> _What the exercise asks_:
Show every line below where "computer" can be found.

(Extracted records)
# # #

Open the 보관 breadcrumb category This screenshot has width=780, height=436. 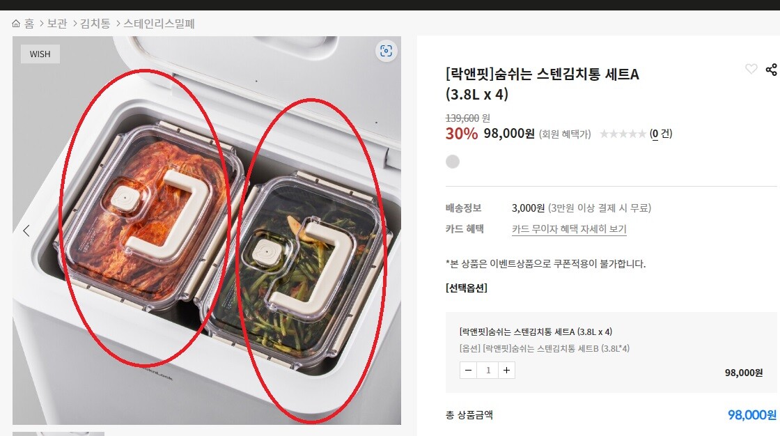56,24
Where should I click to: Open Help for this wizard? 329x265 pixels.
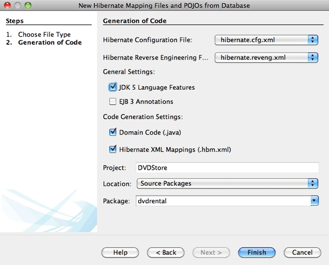(120, 252)
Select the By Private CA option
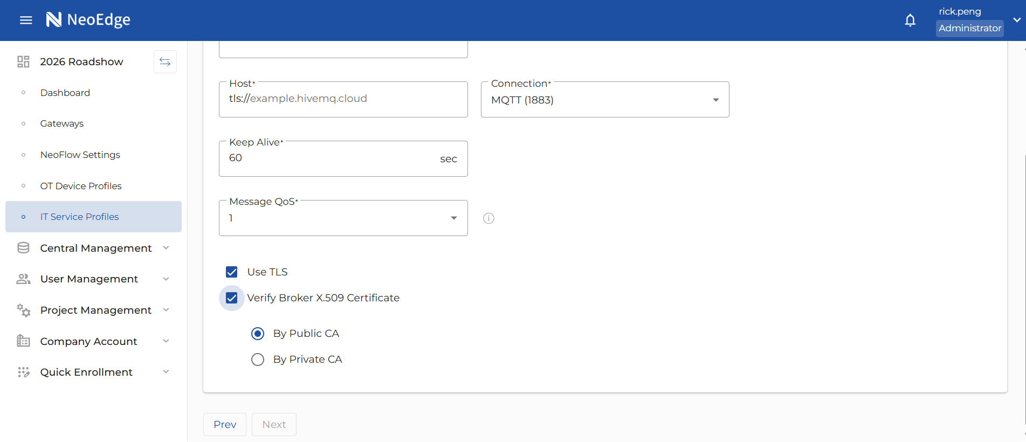1026x442 pixels. (x=258, y=360)
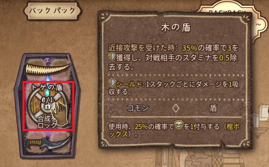Click the 0/1 synthesis counter on shield
The image size is (269, 167).
click(x=47, y=100)
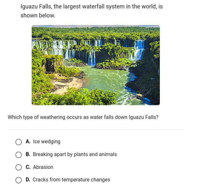205x189 pixels.
Task: Select the Ice wedging radio button
Action: point(19,142)
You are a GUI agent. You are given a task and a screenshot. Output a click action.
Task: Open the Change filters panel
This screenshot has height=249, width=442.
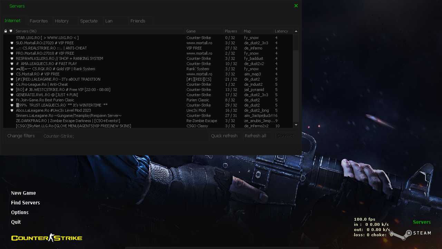tap(21, 136)
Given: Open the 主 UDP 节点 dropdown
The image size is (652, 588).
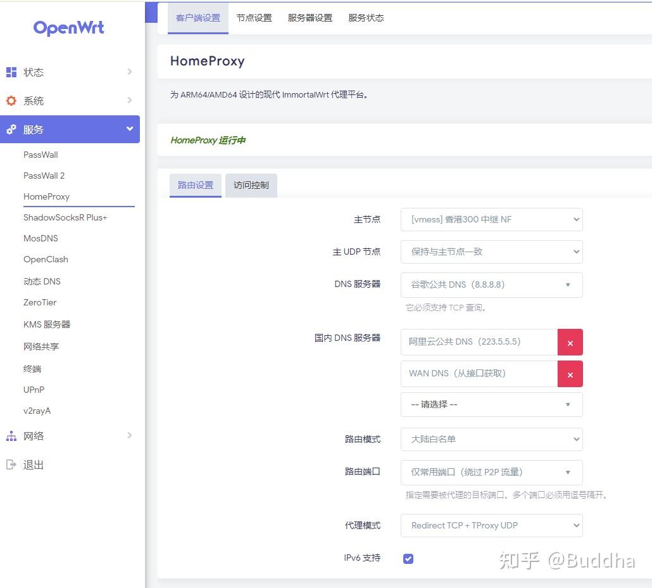Looking at the screenshot, I should click(491, 252).
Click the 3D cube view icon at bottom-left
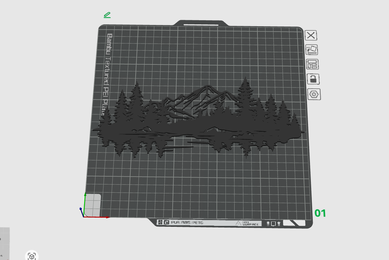This screenshot has height=260, width=389. pyautogui.click(x=32, y=256)
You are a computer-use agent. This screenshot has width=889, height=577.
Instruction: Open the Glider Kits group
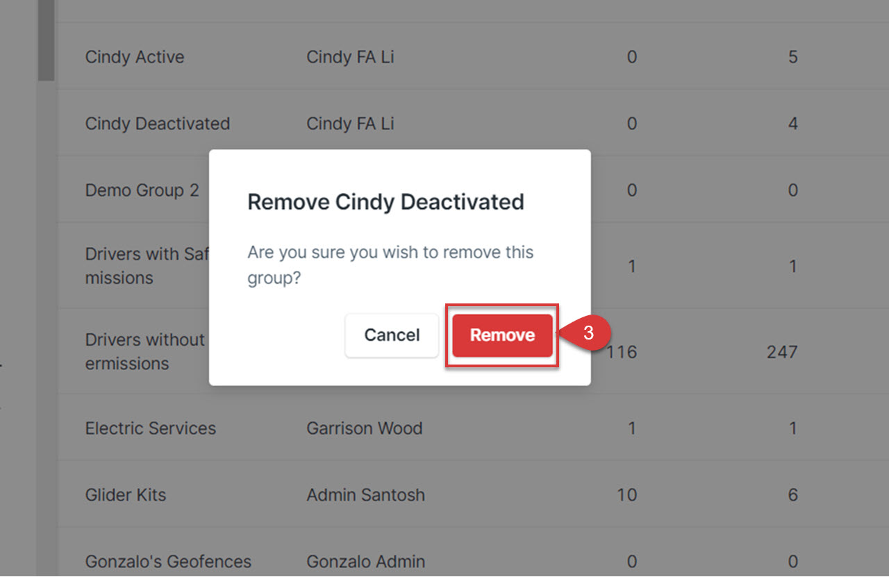pos(126,495)
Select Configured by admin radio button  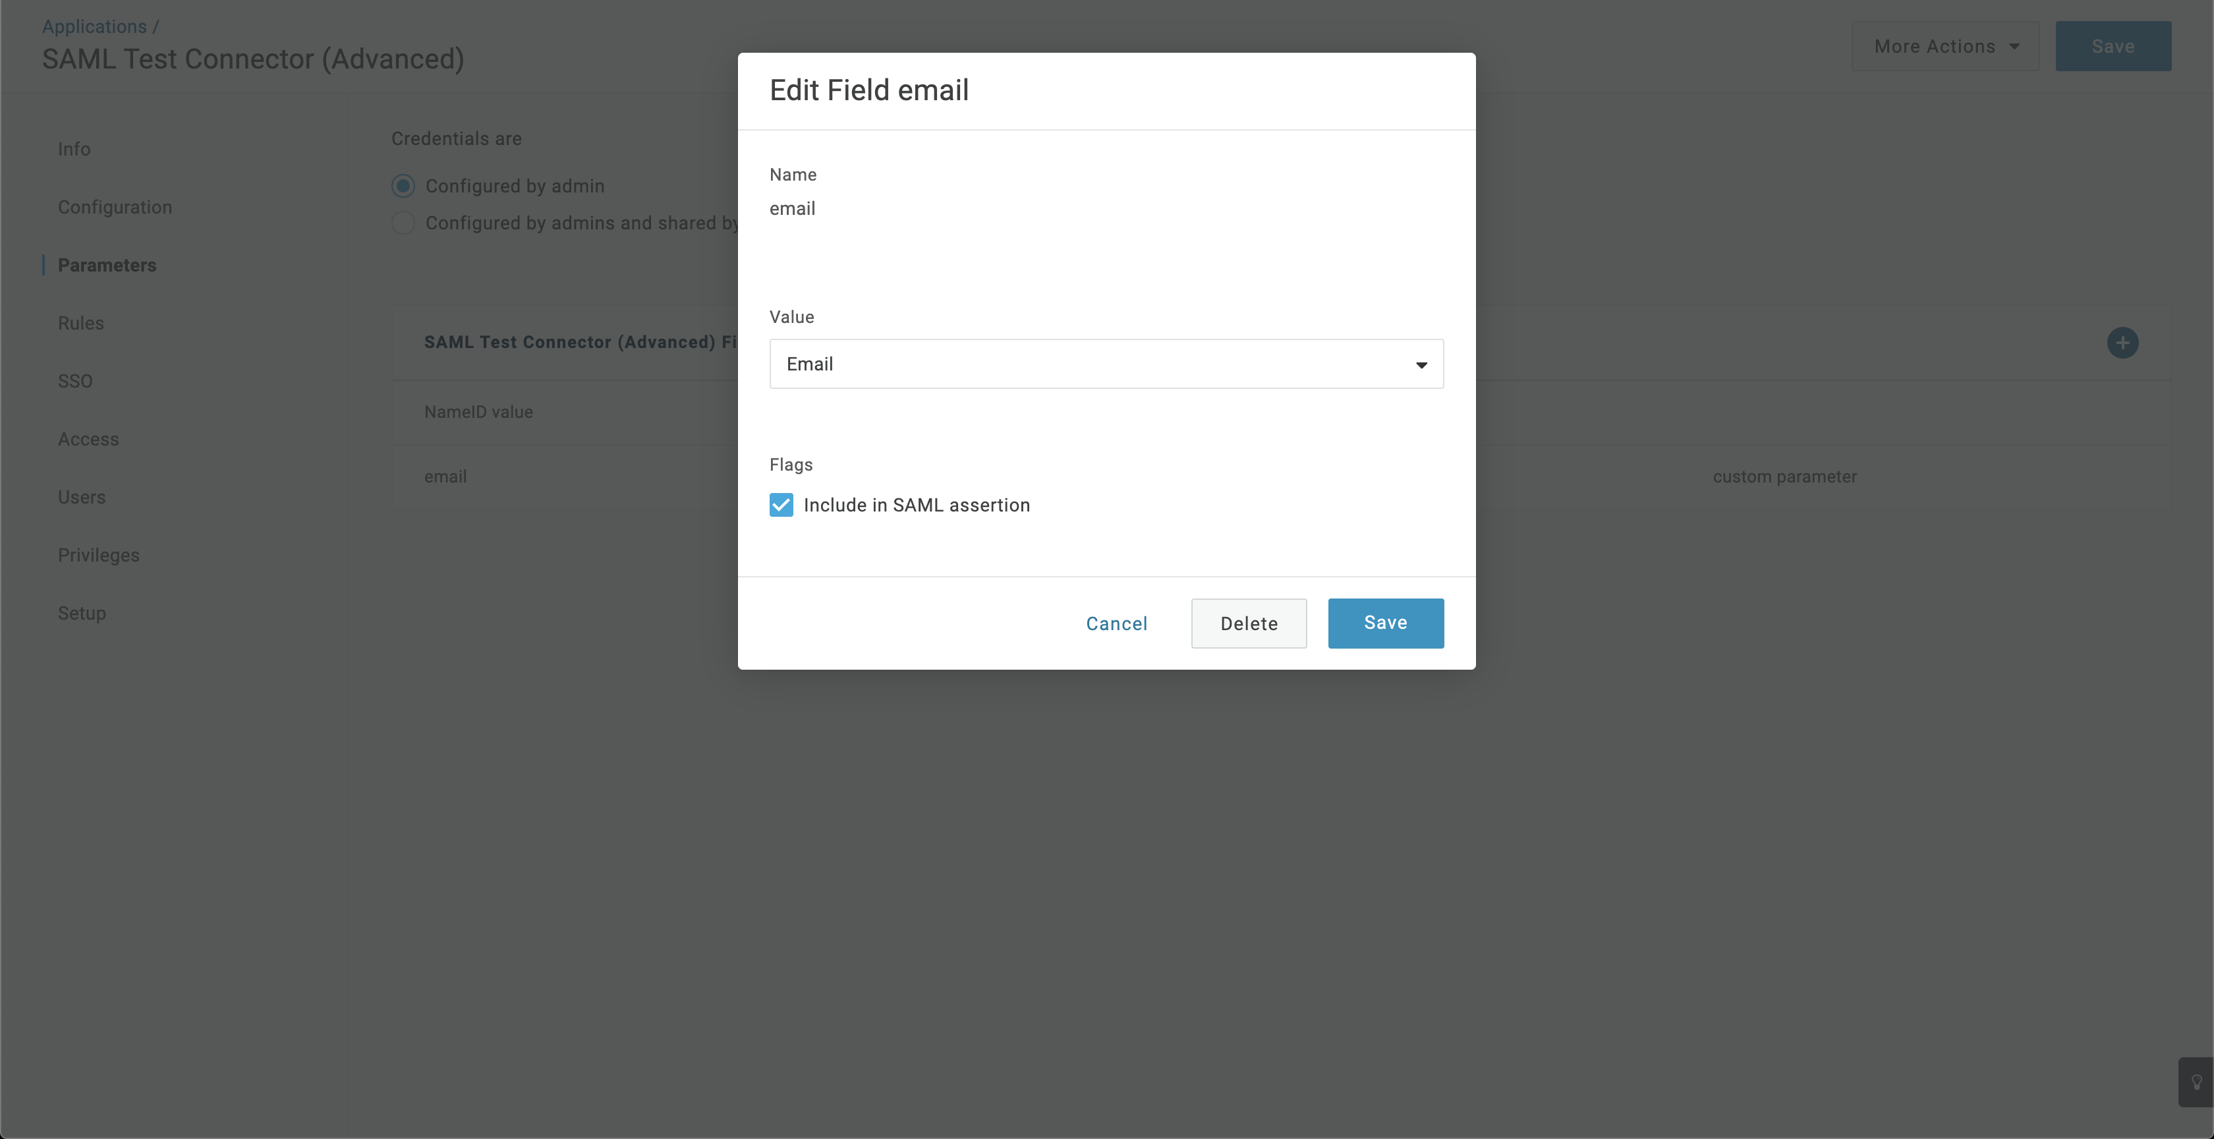click(x=403, y=186)
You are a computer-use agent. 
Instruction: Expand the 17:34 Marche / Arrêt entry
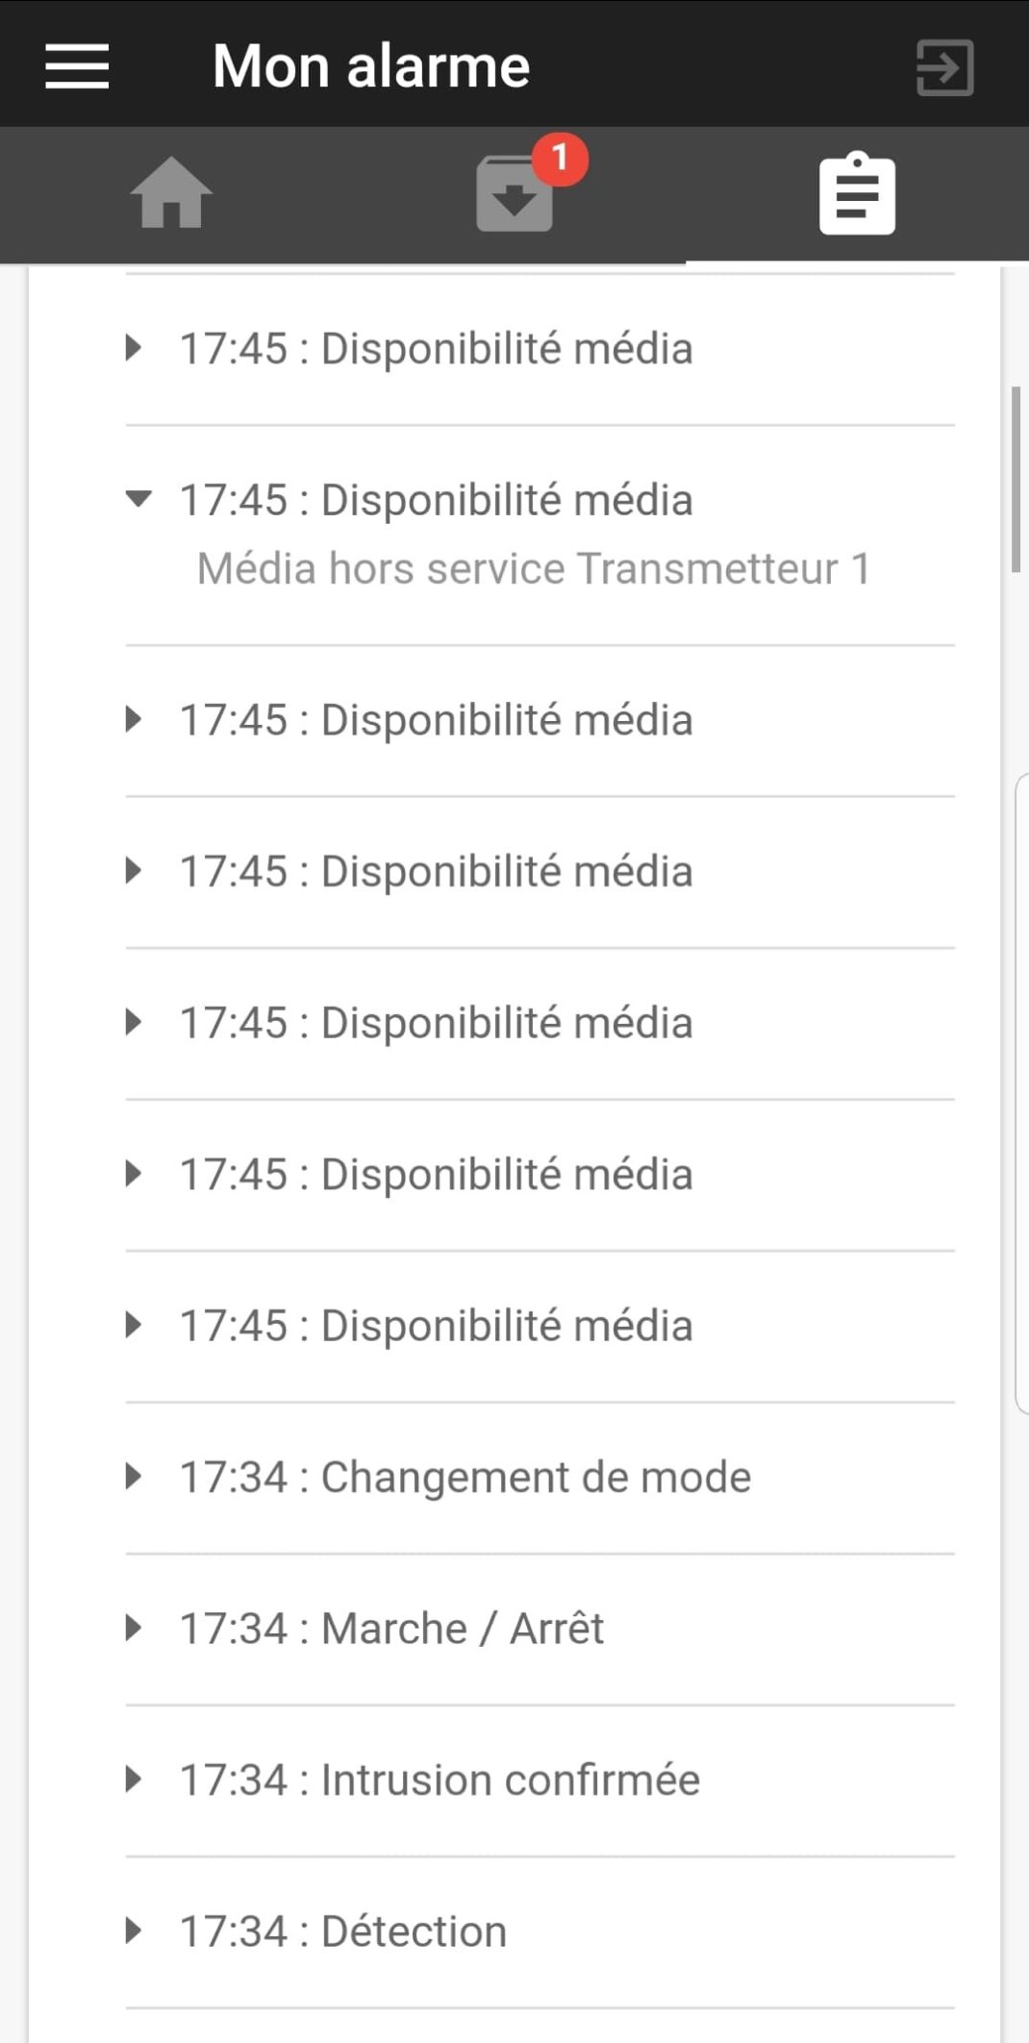tap(135, 1628)
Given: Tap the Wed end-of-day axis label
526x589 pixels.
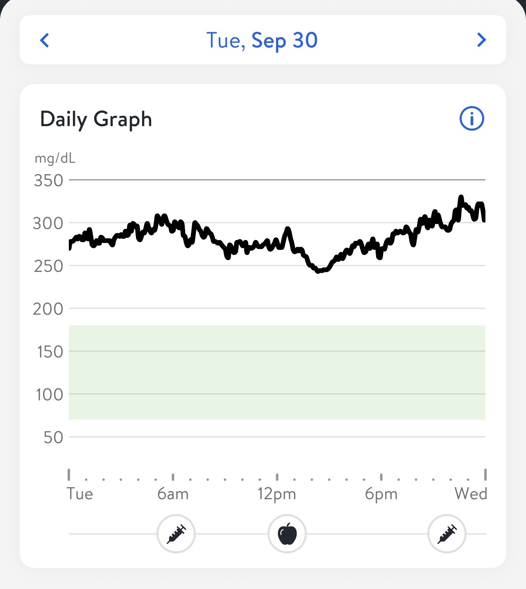Looking at the screenshot, I should pos(471,494).
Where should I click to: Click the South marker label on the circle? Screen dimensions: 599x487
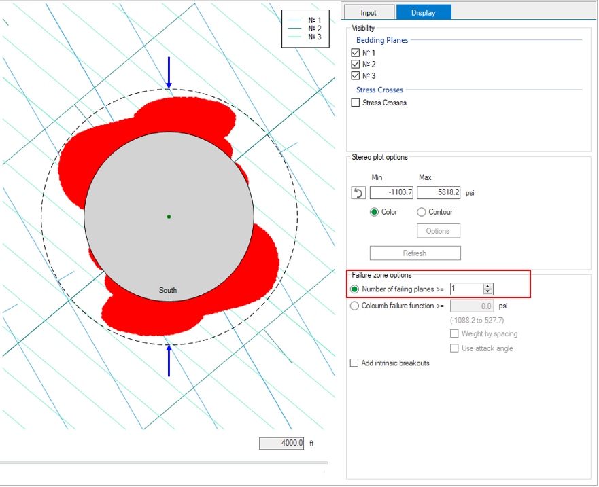coord(168,291)
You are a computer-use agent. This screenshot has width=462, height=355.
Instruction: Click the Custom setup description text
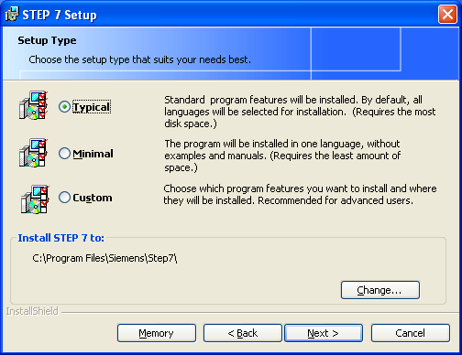point(300,195)
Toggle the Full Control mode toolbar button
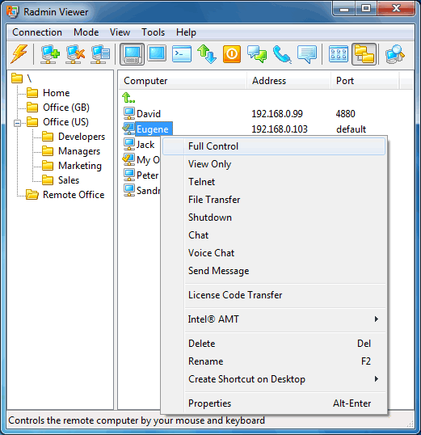 tap(132, 54)
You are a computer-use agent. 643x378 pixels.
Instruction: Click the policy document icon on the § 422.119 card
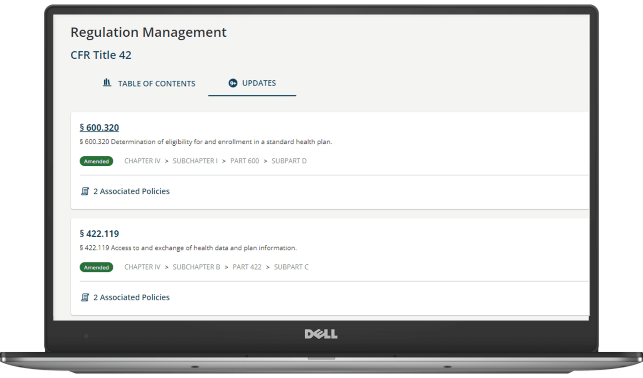coord(85,297)
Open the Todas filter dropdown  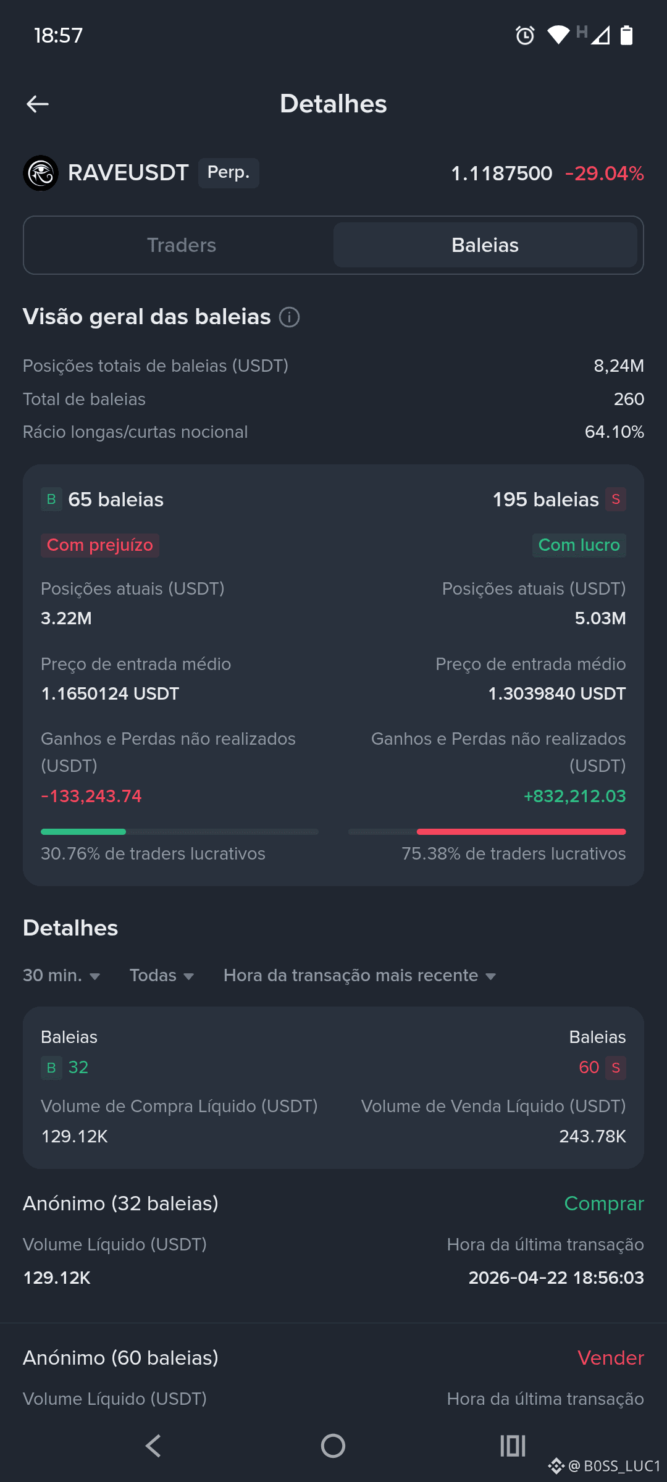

# # #

> _Task solution_:
You are a computer-use agent. This screenshot has width=889, height=577.
You are a computer-use agent. 
You are a computer-use agent. This screenshot has width=462, height=355.
You are a computer-use agent. 643x378 pixels.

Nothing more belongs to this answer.